───── PROVIDED TEXT ─────
We suspect that what we're experiencing is a collapse in all of our estimated distributions to the same point.  This could be MAP or another local optimum, and the literature seems vaguely aware that this can happen for topic models:

>"...despite some notable successes ...,black box inference methods are significantly more challenging to apply to topic models. For example, in initial experiments, we tried to apply ADVI (Kucukelbir et al., 2016), ..., but it was difficult to obtain any meaningful topics. Two main challenges are: first, the Dirichlet prior ... hinders reparameterisation, and second, the well known problem of component collapsing (Dinh & Dumoulin, 2016), in which the inference network becomes stuck in a bad local optimum in which all topics are identical" (Srivastava and Sutton, 2017)
─────
* [WRITTEN EXERCISE A]: Retype the passage about component collapse in topic models in full, without changing anything.
───── ENTRIES ─────
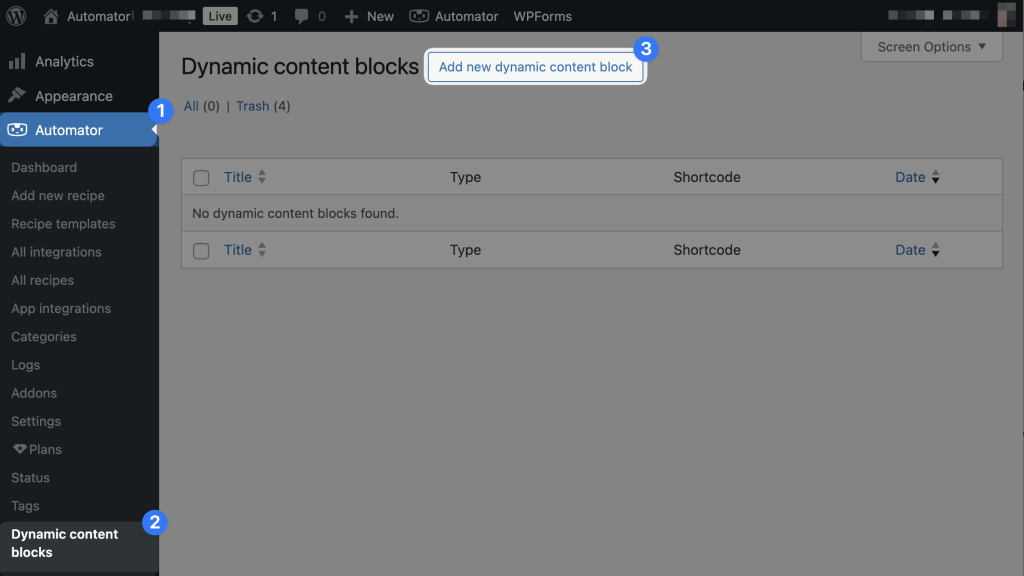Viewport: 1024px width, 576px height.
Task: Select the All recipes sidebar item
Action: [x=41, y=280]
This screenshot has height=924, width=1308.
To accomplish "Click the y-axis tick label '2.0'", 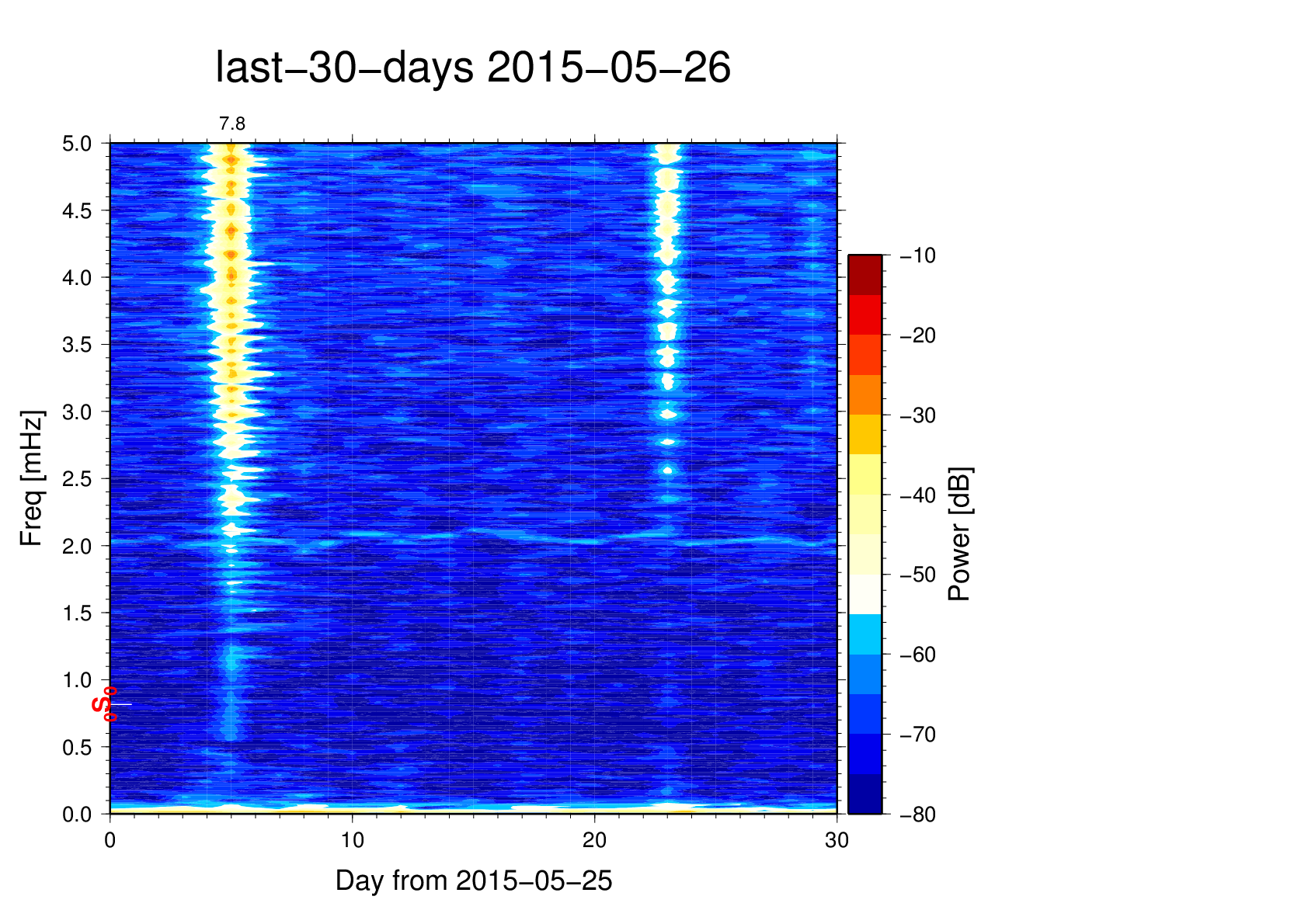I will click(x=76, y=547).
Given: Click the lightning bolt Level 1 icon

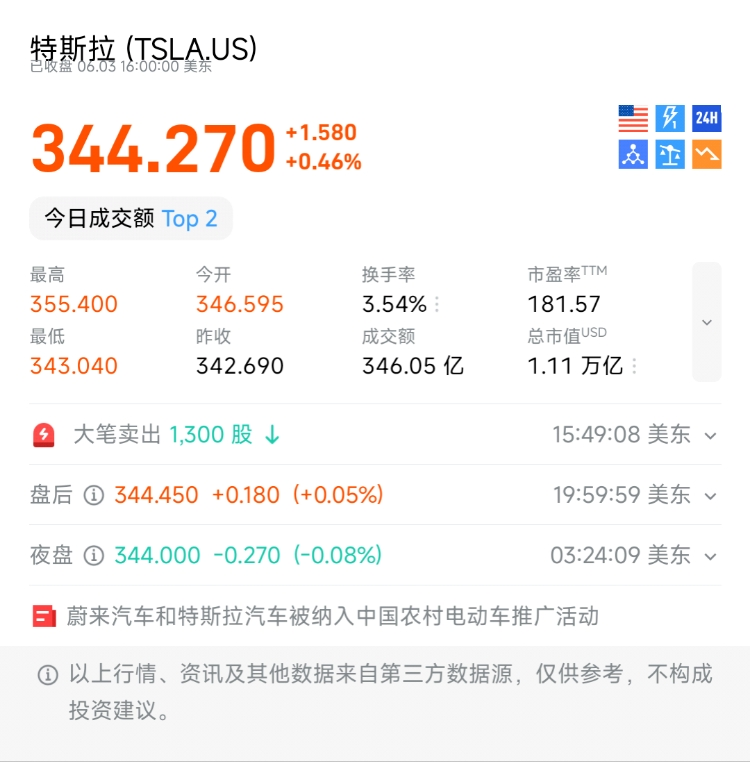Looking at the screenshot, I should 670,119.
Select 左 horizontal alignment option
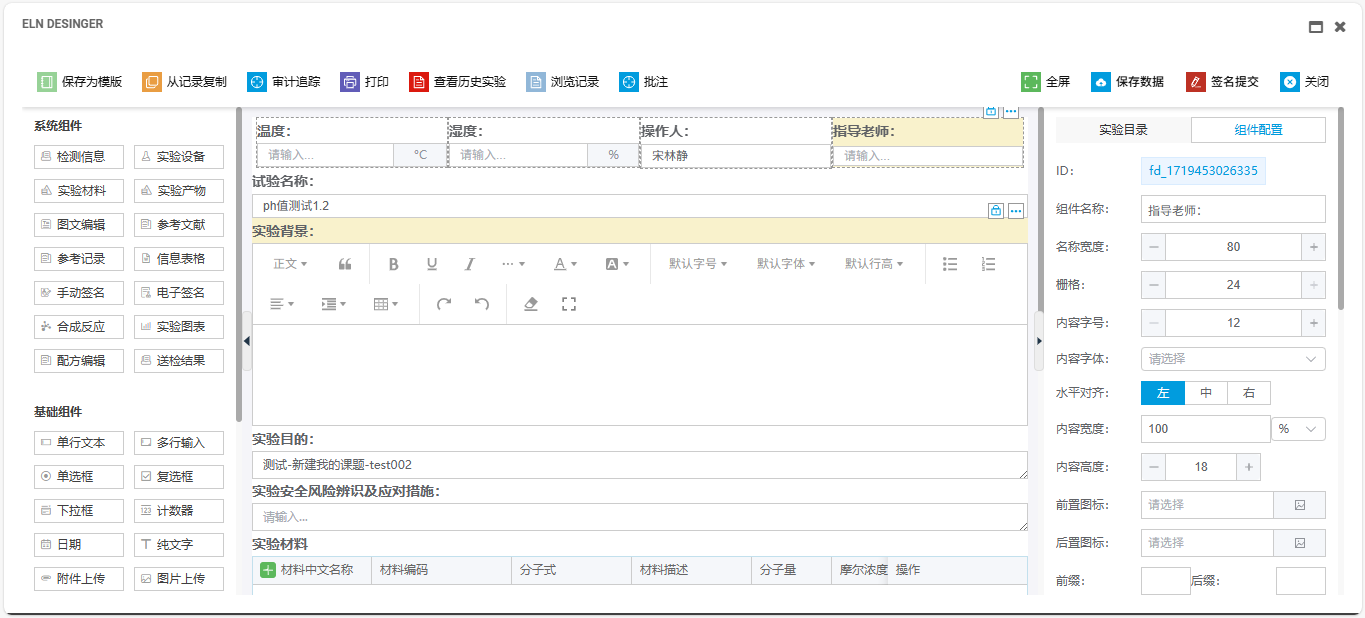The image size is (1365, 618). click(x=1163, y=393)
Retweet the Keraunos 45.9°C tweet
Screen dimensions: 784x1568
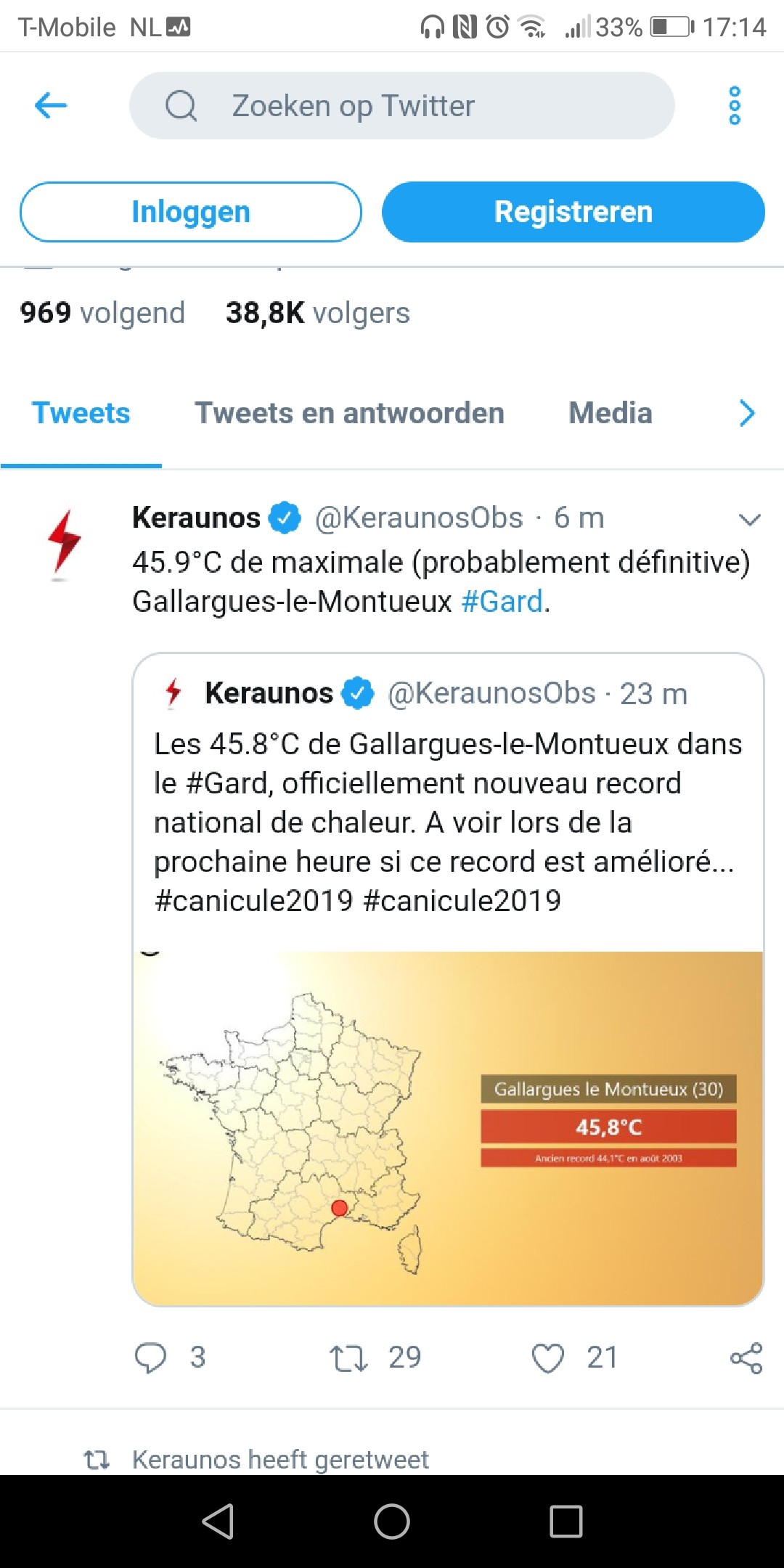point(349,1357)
─────
* [WRITTEN EXERCISE B]: In the rows, rename "lightning bolt" to "thunderbolt" across the stretch from the line containing "Given: Click the lightning bolt Level 1 icon" through the end of the rows, with everything else unchanged. Return only that stretch, and leave out the pictures.

* [TASK RESPONSE A]:
We suspect that what we're experiencing is a collapse in all of our estimated distributions to the same point.  This could be MAP or another local optimum, and the literature seems vaguely aware that this can happen for topic models:

>"...despite some notable successes ...,black box inference methods are significantly more challenging to apply to topic models. For example, in initial experiments, we tried to apply ADVI (Kucukelbir et al., 2016), ..., but it was difficult to obtain any meaningful topics. Two main challenges are: first, the Dirichlet prior ... hinders reparameterisation, and second, the well known problem of component collapsing (Dinh & Dumoulin, 2016), in which the inference network becomes stuck in a bad local optimum in which all topics are identical" (Srivastava and Sutton, 2017)

* [TASK RESPONSE B]:
Given: Click the thunderbolt Level 1 icon

Looking at the screenshot, I should 670,119.
Select 左 horizontal alignment option
The image size is (1365, 618). click(x=1163, y=393)
Retweet the Keraunos 45.9°C tweet
Screen dimensions: 784x1568
point(349,1357)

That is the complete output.